Classification Analysis - R Tutorial

The classification methods group objects according to similarity between them. If we take samples of the communities in which we recorded the presence or abundance of each species, it may be useful to check whether the samples form discrete sets. Therefore, we must first calculate an index that tells us how much each sample is similar to others in terms of species composition. The first part of this tutorial explains how to calculate measures of similarity and distance between sampled parcels. Then we use a method of classification analysis over the parcels to finally present data graphically in a dendrogram.

Similarity and Distance

There is a plethora of indexes used in ecology to measure the similarity or dissimilarity (distance) between objects. The first step for sorting communities is to use these indexes to express the difference between pairs of samples of communities. In ecology, these samples generally can have two types of information: i) which species are present (data presence / absence, also called binary), or ii) the abundance ¹⁾ of each species present (quantitative data).

Similarity by presence and absence

Jaccard

The Jaccard index indicates the proportion of species shared between two samples on the total species. One way to calculate it is: $$J= \frac{S_{com}}{s_1 + s_2 - S_{com}}$$

Equivalently: $$J= \frac{S_{com}}{S}$$

where:

$S_{com}$ is the number of species that are present in both sites
$ s_1$ and $s_2$ are the total number of species in each sample
$S$ is the total number of species in both samples

Let's assume that we took a sample from two vegetation parcels. The number of individuals of plant species found in each of these fictitious parcels was:

	plot_1	plot_2
sp_1	2	8
sp_2	13	6
sp_3	0	5
sp_4	1	15
sp_5	20	0

Comparing the presence / absence of species, do you think the plots are very similar or very different? And comparing the abundance of species? We will use these values to calculate the Jaccard index in R. For this, copy the following commands and paste them into the R command line (obs.: phrases that begin with the “#” are only comments):

 
## Two fictitious parcels
(plot1=c(2,13,0,1,20))
(plot2=c(8,6,5,15,0))
## creating the "parcel" object with all the data
(parcels=data.frame(plot1,plot2))
## Number of species in each parcel
(nsp_1=sum(plot1>0))
(nsp_2=sum(plot2>0))
## Number of shared species
(nsp_com=sum(plot1>0 & plot2>0))
## Jaccard index
jacc= nsp_com/(nsp_1 + nsp_2 - nsp_com)
jacc

How similar are these two parcels? Remember this value!

Similarity by abundance

When we compare samples not only by the presence, but also by their abundances we need to use a quantitative index. One way to think of these indexes is the measure of distance, ie by how much a parcel is different from each other, measured by the difference between the abundances of species. In the following sections, we'll see two of the quantitative indexes commonly used in community ecology.

Euclidean Distance

The reverse or adjunct of a similarity index is a measure of distance. In the previous example we could say that we have similarity of 60% among parcels or dissimilarity (or distance) between them of 100% - 60% = 40%!

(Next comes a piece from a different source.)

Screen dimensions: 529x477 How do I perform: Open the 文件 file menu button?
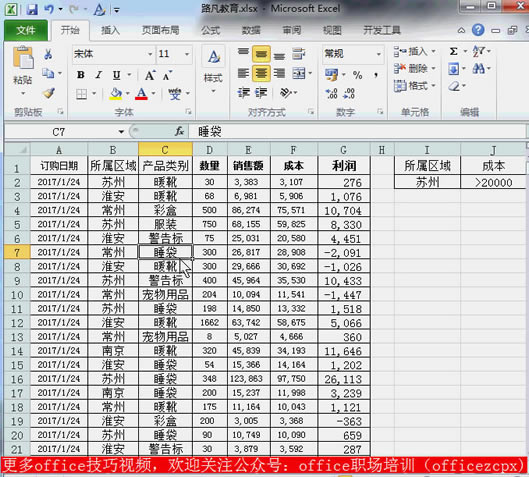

One of the most common distance measurements is the Euclidean distance based on measures in a Cartesian coordinate system. We can use it to express the distance between two samples of vegetation where we recorded the abundance of each species. If we recorded only two species, their abundances can be represented on a Cartesian plane, in which the X axis have the abundance of one species and the Y axis the abundance of the other. The points on the graph represent two samples / parcels (Obs.: these are not our fictional plots created above). In this case, the Euclidean distance can be seen as a distance between two parcels, measured in units of individuals of both species. To calculate the distance, we simply use Pythagoras theorem, such as:

$$d_E=\sqrt{(x_1-x_2)^2 + (y_1-y_2)^2}$$

Here, $x_1$, $x_2$ are the abundances of one species in parcels $1$ e $2$, and $y_1$, $y_2$ are the abundances of the other species in the same parcels.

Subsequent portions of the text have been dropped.